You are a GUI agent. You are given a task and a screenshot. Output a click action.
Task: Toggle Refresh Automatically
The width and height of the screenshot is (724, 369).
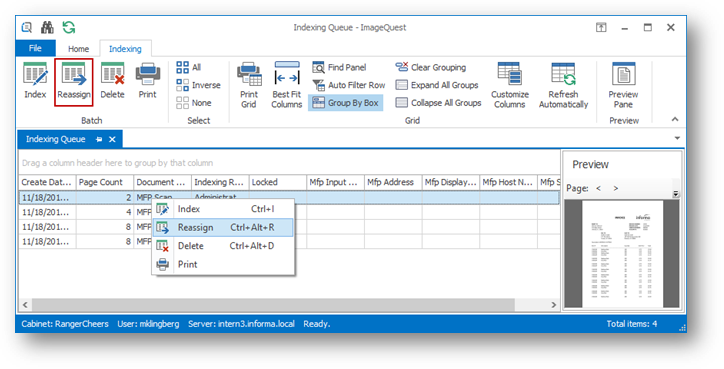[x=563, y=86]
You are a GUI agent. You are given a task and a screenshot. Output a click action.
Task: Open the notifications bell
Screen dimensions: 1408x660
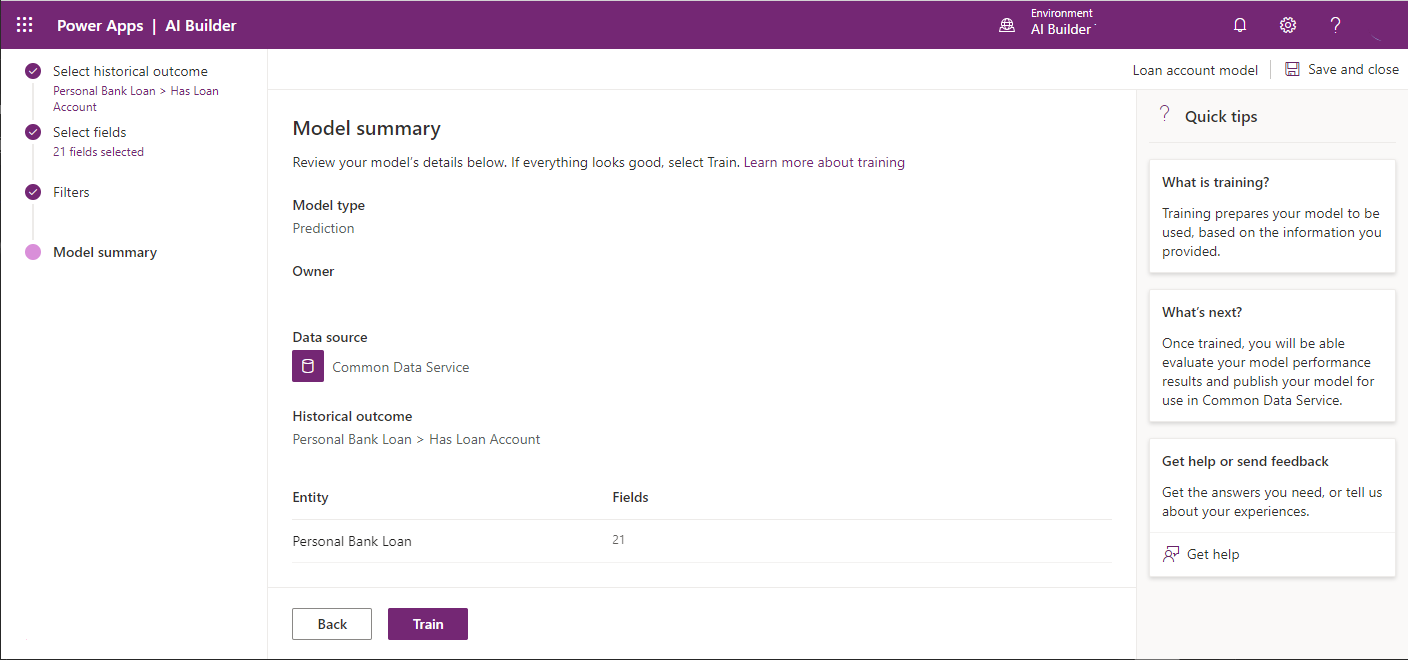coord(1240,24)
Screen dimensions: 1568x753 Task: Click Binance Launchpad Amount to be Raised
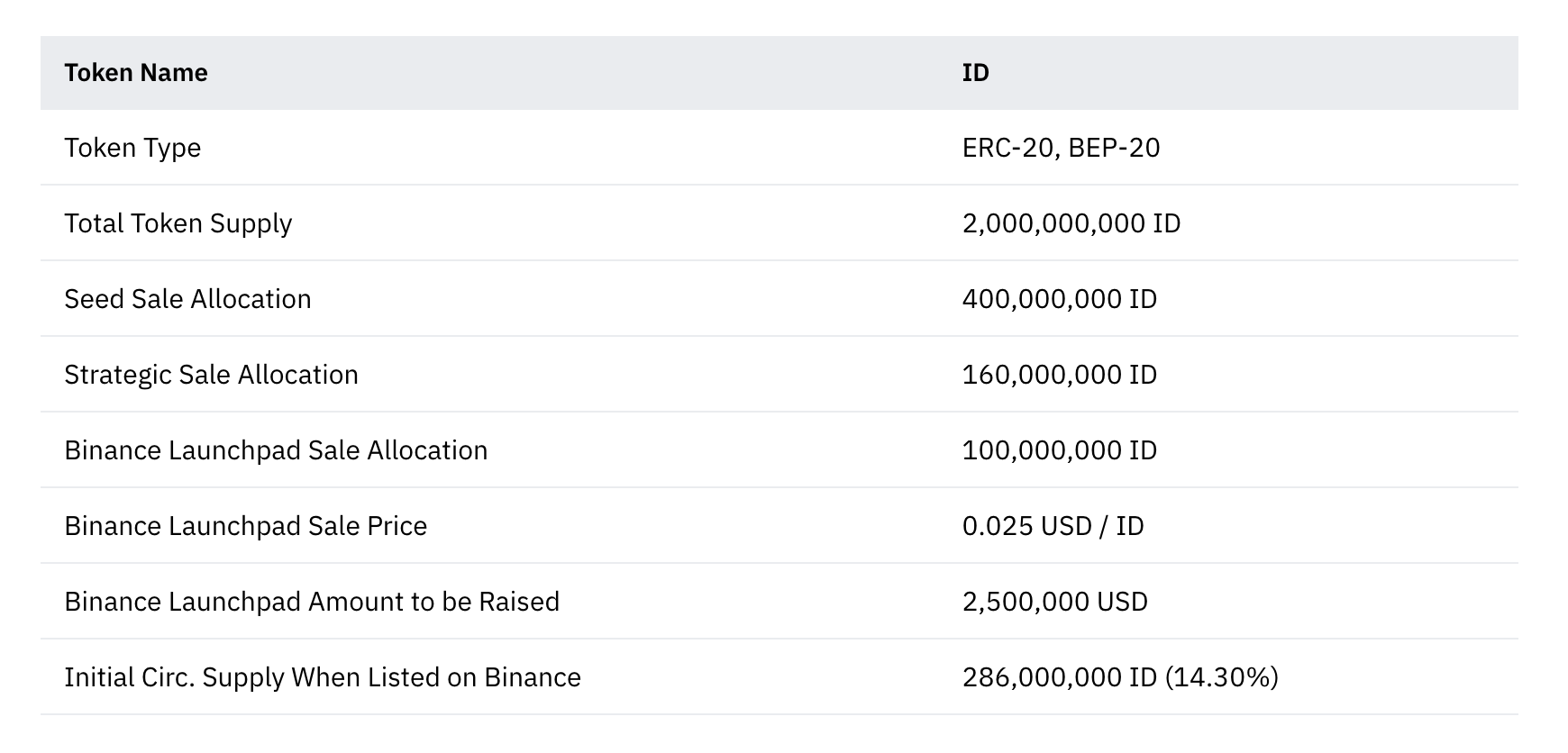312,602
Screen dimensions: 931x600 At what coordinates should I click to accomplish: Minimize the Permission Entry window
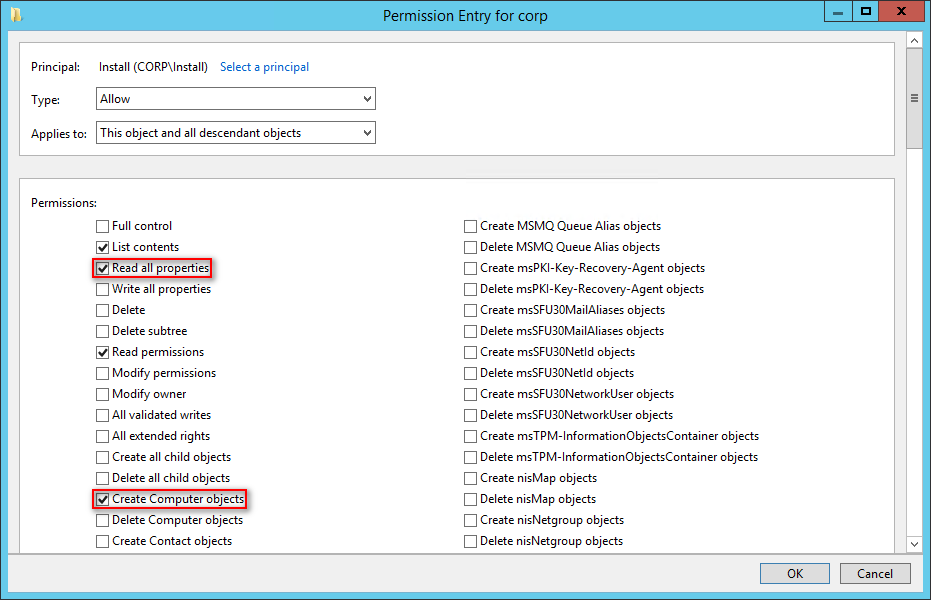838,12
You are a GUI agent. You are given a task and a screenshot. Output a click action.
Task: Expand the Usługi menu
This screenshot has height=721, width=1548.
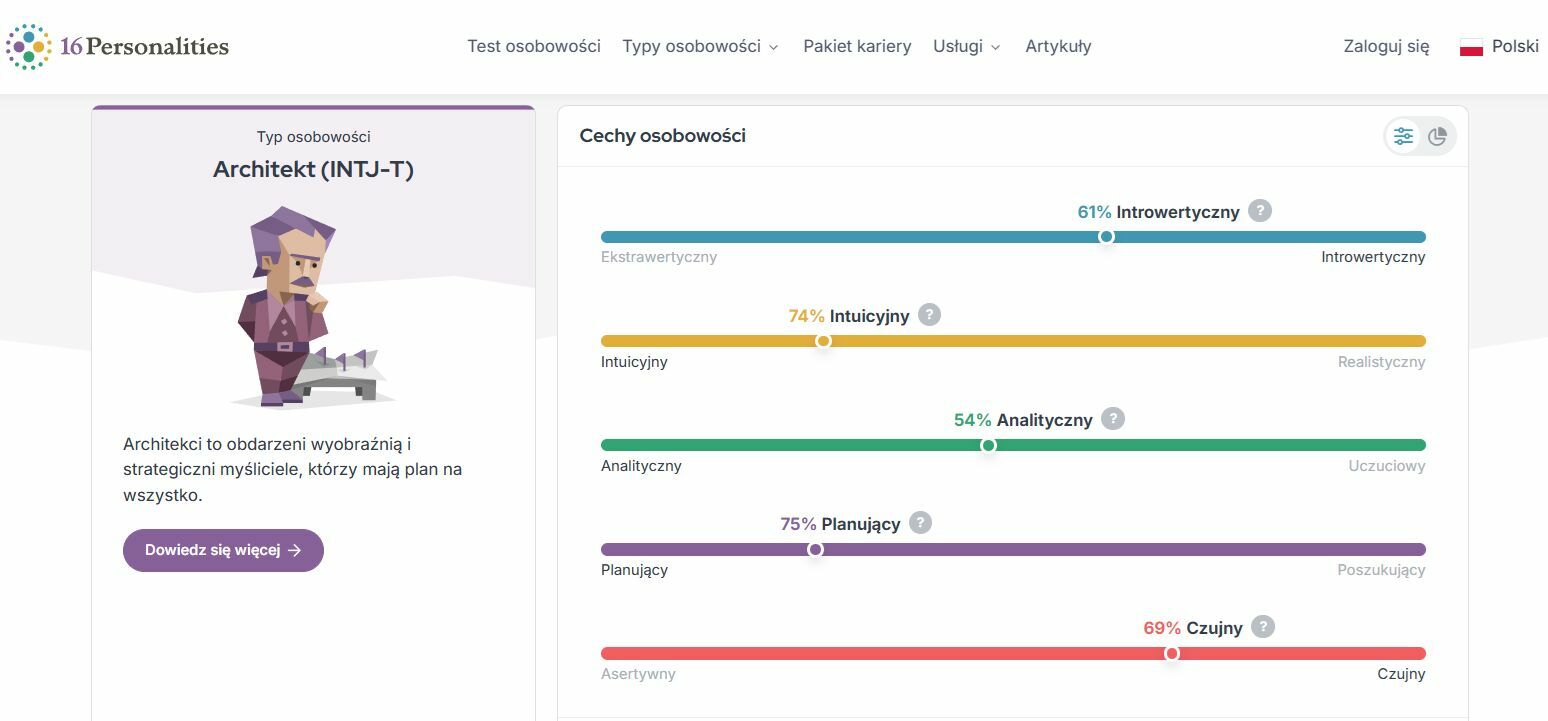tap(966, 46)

===

INSTRUCTIONS FOR THE TASK
Put each line of the records above into a Markdown table with the columns "Row" and "Text", numbering the rows in order and omitting blank lines. Leave the pictures out of the table.

SOLUTION FOR THIS PROBLEM
| Row | Text |
|---|---|
| 1 | You are a GUI agent. You are given a task and a screenshot. Output a click action. |
| 2 | Task: Toggle Refresh Automatically |
| 3 | The width and height of the screenshot is (724, 369). |
| 4 | [x=563, y=86] |
| 5 | You are a GUI agent. You are given a task and a screenshot. Output a click action. |
| 6 | Task: Open the notifications bell |
| 7 | Screen dimensions: 1408x660 |
| 8 | coord(1240,24) |
| 9 | Screen dimensions: 1568x753 Task: Click Binance Launchpad Amount to be Raised |
| 10 | 312,602 |
| 11 | Screen dimensions: 931x600 At what coordinates should I click to accomplish: Minimize the Permission Entry window |
| 12 | 838,12 |
| 13 | You are a GUI agent. You are given a task and a screenshot. Output a click action. |
| 14 | Task: Expand the Usługi menu |
| 15 | This screenshot has height=721, width=1548. |
| 16 | tap(966, 46) |